The proposal is contained in a National Cultural Policy document which notes that there is an increasing consumer trend away from broadcast and subscription television services to online subscription content. “In 2020–21, for the first time, Australians were more likely to have watched an online subscription service than live or recorded free-to-air television,” it says. “The Australian subscription video on-demand market grew nearly fifty per cent in 2021, with estimated total earnings exceeding A$2.4 billion (€1.6bn). These new streaming platforms are producing some high quality Australian content. However, unlike free-to-air broadcasting services and subscription television, these services have no requirements to make Australian content available on their platforms.
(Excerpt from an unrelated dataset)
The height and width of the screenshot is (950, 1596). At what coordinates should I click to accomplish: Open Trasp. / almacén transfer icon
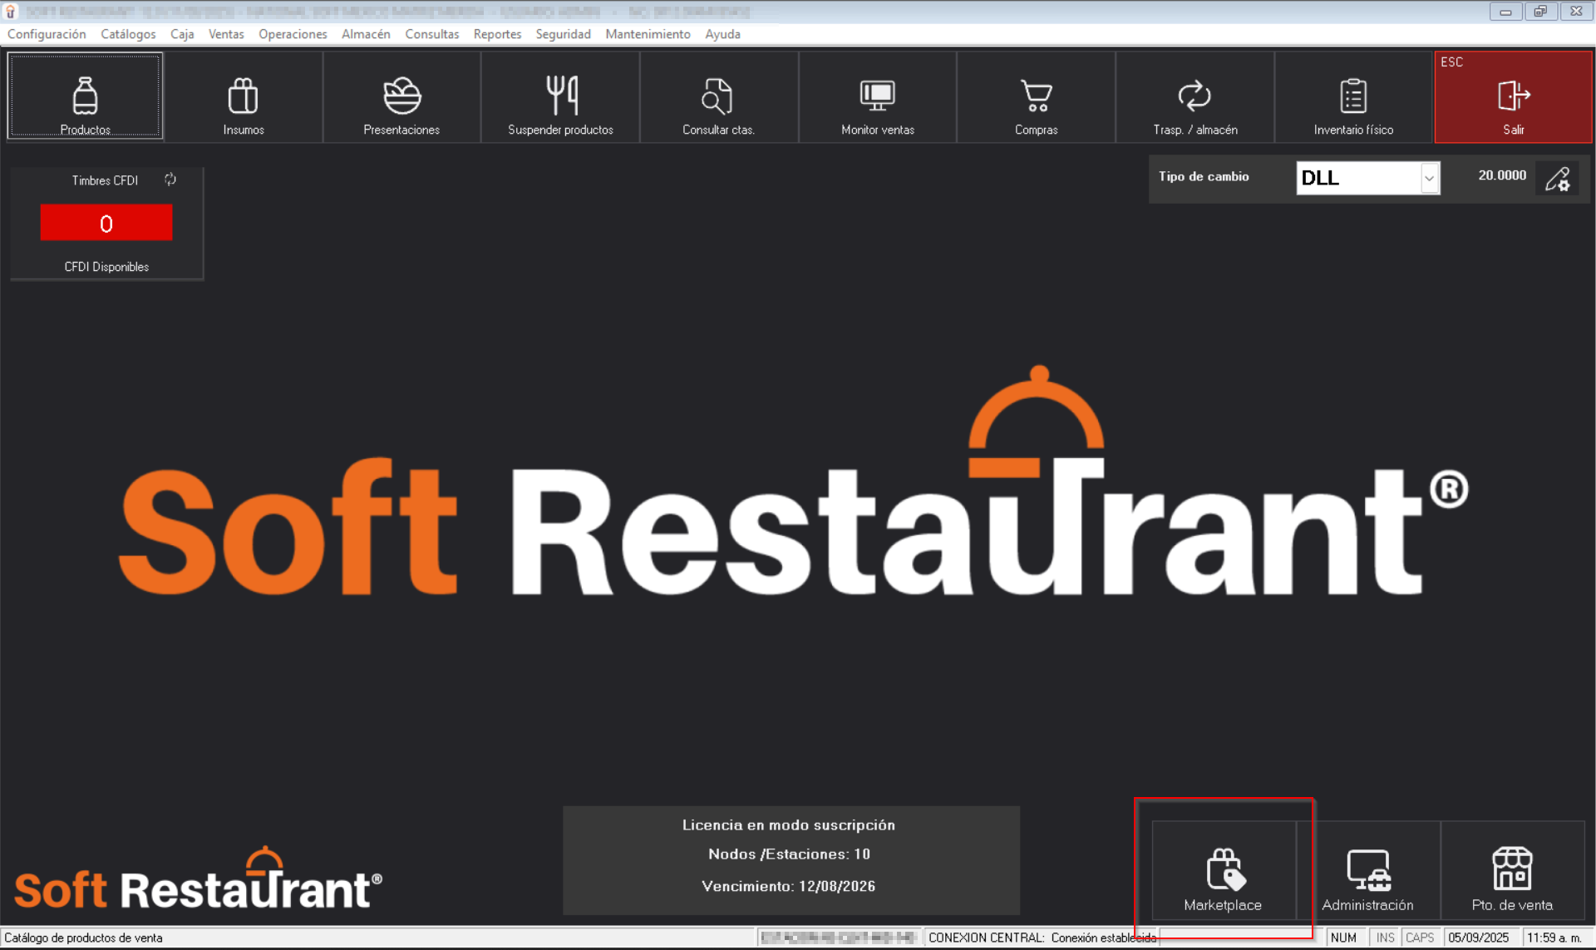point(1195,96)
The ready availability of mass content produced in other countries, particularly the United States, risks drowning out the voices of Australian storytellers” it warns.
“The Government has committed to take the necessary action so that Australians continue to be able to see and hear quality home-grown content, regardless of which platform they are using. It is important that streaming services invest in key genres, including children’s content, scripted drama and documentaries,” it asserts.
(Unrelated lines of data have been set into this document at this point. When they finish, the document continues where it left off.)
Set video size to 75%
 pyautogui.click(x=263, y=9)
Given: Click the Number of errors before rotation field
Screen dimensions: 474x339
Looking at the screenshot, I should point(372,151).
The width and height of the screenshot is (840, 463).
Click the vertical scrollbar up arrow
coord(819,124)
The Minister for the Arts and the Minister for Communications will undertake further consultation with industry in the first half of 2023 on the details of actions to be taken and implementation as part of broader reforms to media legislation.
Trade body Screen Producers Australia (SPA) welcomed the development. “SPA has long advocated for a content obligation of 20 per cent of major streaming platform revenue to be applied to Australian screen stories,” said SPA CEO Matt Deaner. “This will return some of the income generated from Australian subscribers back to the content they want. If done right, this will not only secure our industry but also mark the start of a cultural resurgence in bringing Australian screen stories to audiences here and abroad. That is an incredible legacy to build for the nation.”
“The release of a new National Cultural Policy is a landmark event for Australia’s creative industries, and SPA congratulates Minister Burke and all involved in the development of this. Arts and culture underpin national well-being and cultural identity. As well as being an important economic industry, they help to build a more compassionate and tolerant society. Culture is the core of our nationhood,” added Deaner.
Under the banner of the ‘Make it Australian’ campaign, this proposal has been widely supported across the screen industry and recommended through the findings in combinations of six distinct Government and Parliamentary reviews, with the most recent 2021 Parliamentary inquiry endorsing a 20 per cent investment.
According to the SPA, a revenue requirement fits well with the fluctuating, on-demand nature of streaming and, at 20 per cent, is consistent with the regulation in comparable nations with strong domestic film industries and cultural heritage, such as France and Italy.
It says the benefit of a legislated obligation is the certainty and confidence it will provide to a high-risk industry and in giving Australian audiences guaranteed access to their own stories and culture, irrespective of business decisions being made offshore in the US. Without regulation, a downward trend in Australian screen stories will be unchecked.
“There’s some critical detail now to be negotiated between industry and government that will affect whether this policy delivers what is needed for Australian screen culture and industry,” continued Deaner. “This includes what is counted as ‘Australian content’ and whether that definition meets the objectives of the new Australian National Cultural Policy and public expectations. Getting this right is no simple matter. There’s a world of cultural difference between Pirates of the Caribbean and The Drover’s Wife (pictured), both of which were supported by Australian taxpayers.”
SPA has also advocated for other important integrity measures, including no double-counting across platforms, with each hour of newly commissioned content to only be counted once between different content platforms and a cap of 20 per cent on how much of a content obligation can be allocated within vertically integrated businesses. As an important integrity measure that will avoid distortions to the value of the investment requirement.
SPA also believe that ownership of intellectual property and rights in Australian screen stories should revert to the creator after a fixed period of three years. This keeps Australian stories under Australian creative control and puts a block on the loss of valuable Australian cultural rights overseas.